• Objectives:
1 - Condense the paragraph of the War Horse review that begins "The Film: War Horse is a handsome horse" into a short bulleted list that keeps its main points.
2 - In the War Horse review, what other name is Joey known by?

• Passage given:
────────────────────────────────────────
War Horse/2011
Directed by: Steven Spielberg
Starring: Peter Mullan, Jeremy Irvine, Emily Watson, Niels Arestrup, David Thewlis, Tom Hiddleston
The Film: War Horse is a handsome horse -his film is a handsome film. If it seems like Steven Spielberg raided the foreign acting pool to loot the best talent money and reputation can get you.... he did. Peter Mullan, Niels Arestrup, (wonderful in A Prophet) Emily Watson, David Thewlis, and Tom Hiddleston (great in Midnight in Paris - less great here) all give this new film an air of distinction - even if the rest of the movie stinks.
The so-called War Horse, Joey (also known as The Miracle Horse ) is basically a galloping curse on the war-torn battlefields, valleys, and rat-infested trenches of WWI-era Europe. As the film runs it's wandering course, and as Joey trades hands and national allegiances, (there were two types of people during Spielberg's version of WWI... people who either fall hopelessly in love with Joey at first sight, or mean to torture him to death) it's apparent that to find Joey, to ride on Joey's comfortable back, to feed him, to love him, to feel his warm muzzle press up against your frozen face on a cold night... is a death sentence.
────────────────────────────────────────
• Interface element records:
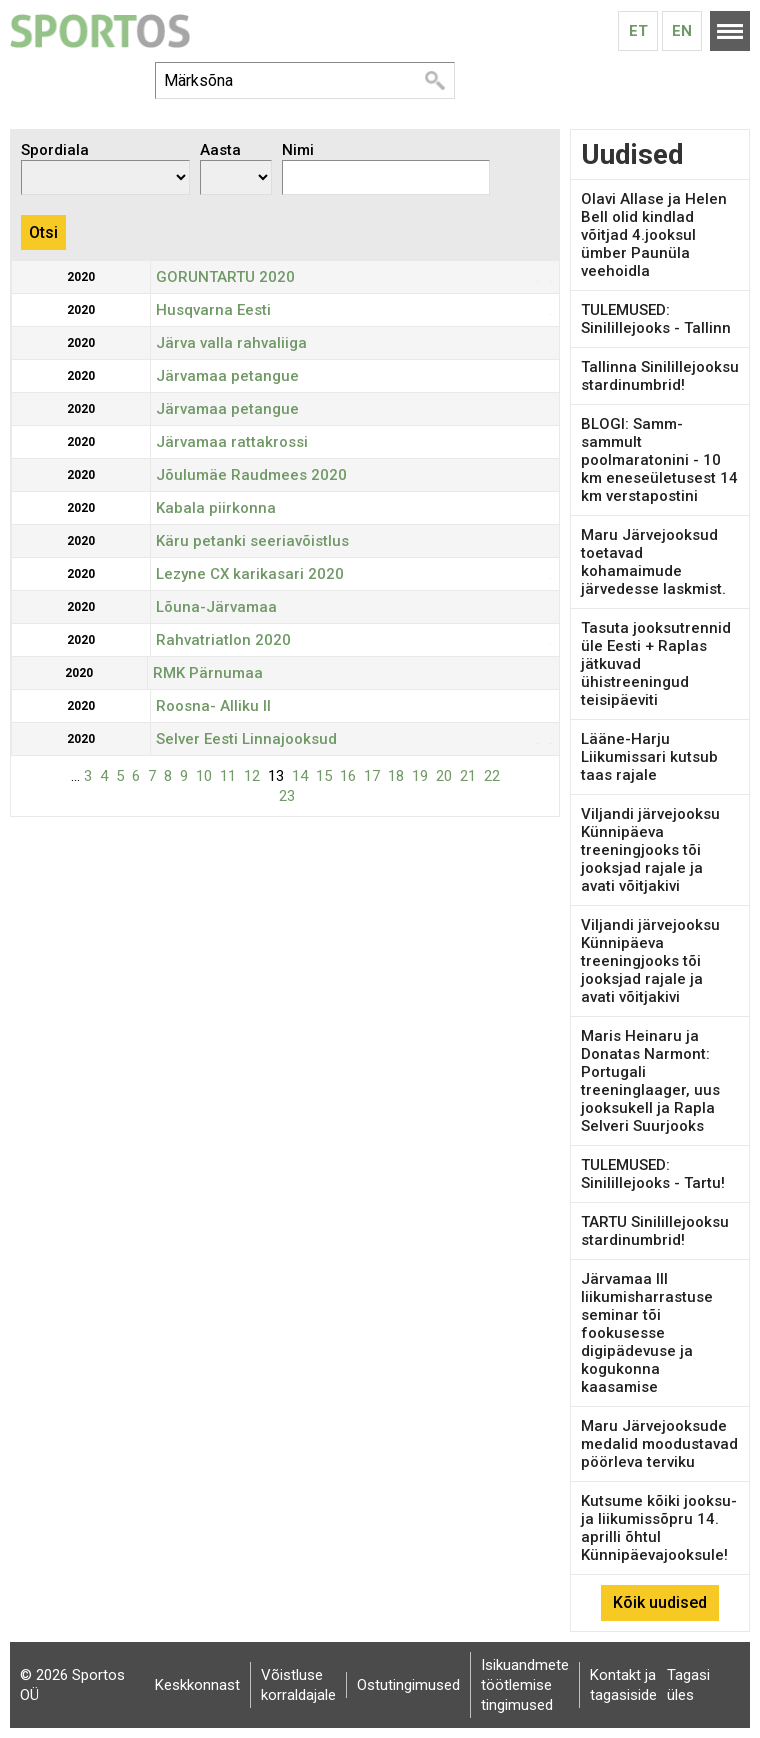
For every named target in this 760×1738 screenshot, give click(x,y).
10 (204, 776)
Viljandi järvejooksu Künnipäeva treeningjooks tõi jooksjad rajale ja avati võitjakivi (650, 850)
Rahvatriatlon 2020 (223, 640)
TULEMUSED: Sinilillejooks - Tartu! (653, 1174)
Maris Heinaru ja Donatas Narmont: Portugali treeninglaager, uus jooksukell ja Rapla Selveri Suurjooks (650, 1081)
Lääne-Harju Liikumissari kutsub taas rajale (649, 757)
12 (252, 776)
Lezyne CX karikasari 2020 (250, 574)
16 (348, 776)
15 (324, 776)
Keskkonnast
────────────────────────────────────────
• Results of the tasks:
1 -
- The horse and the film are both handsome.
- Steven Spielberg drew heavily on foreign acting talent.
- The cast includes Peter Mullan, Niels Arestrup (wonderful in A Prophet), Emily Watson, David Thewlis, and Tom Hiddleston (great in Midnight in Paris, less so here).
- These actors give the film an air of distinction, even if the rest of the movie stinks.

2 - The Miracle Horse